CITC’s Fab Lab hosted its Indigenous Set Up Shop entrepreneur training in 2022.

CITC

The M.J. Murdock Charitable Trust funds projects in Alaska, Washington, Oregon, Idaho, and Montana that strengthen what it calls the “educational, spiritual, and cultural base” of the Pacific Northwest region. Over the last ten years, the trust has contributed more than $40 million to nonprofits in Alaska through approximately 200 grants. The trust is the legacy of electronics pioneer Melvin Jack Murdock, who vanished in 1971 after crashing his plane into the Columbia River.
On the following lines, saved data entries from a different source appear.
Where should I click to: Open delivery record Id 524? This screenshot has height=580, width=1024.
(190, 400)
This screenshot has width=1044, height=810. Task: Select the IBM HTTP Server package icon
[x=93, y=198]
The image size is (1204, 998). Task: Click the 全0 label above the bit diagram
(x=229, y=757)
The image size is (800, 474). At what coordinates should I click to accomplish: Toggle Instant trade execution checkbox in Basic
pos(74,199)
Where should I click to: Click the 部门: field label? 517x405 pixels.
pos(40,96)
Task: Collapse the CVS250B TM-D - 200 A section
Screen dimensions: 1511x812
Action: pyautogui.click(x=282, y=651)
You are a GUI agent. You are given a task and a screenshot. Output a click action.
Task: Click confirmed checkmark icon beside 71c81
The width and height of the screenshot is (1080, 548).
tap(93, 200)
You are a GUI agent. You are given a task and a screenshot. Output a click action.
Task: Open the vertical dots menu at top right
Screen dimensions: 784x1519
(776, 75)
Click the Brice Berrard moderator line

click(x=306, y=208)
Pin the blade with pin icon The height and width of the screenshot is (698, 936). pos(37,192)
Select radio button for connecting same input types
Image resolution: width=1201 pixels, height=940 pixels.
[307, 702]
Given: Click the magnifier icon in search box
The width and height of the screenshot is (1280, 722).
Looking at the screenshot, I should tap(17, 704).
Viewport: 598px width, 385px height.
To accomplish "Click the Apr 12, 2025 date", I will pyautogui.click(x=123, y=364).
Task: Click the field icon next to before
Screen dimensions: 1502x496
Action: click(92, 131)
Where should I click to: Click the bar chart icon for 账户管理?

“STEAM education is a crucial piece of learning for America’s youth, and we are grateful to organizations like CITC that are finding ways to increase access to it,” says Dana Miller, the trust’s senior program director for grants programs. “By more than tripling Cook Inlet Tribal Council’s Fab Lab size, both urban and rural youth will have access to modern and traditional approaches to fabrication and creation. This project will grow their impact and build their capacity for the long term, and we are excited to see it come to life.”

CITC has multiple partners across Alaska that currently host eighteen Innovation Stations, which include mini-Fab Labs delivered to remote communities for teachers or other youth leaders to provide a STEAM-based curriculum in their schools and facilities.

The new Super Fab Lab in Anchorage will serve as a hub for the statewide Fab Lab network, which is already expected to grow by two more Innovation Stations in 2023.

The existing Fab Lab near CITC headquarters will become office space, for the foreseeable future.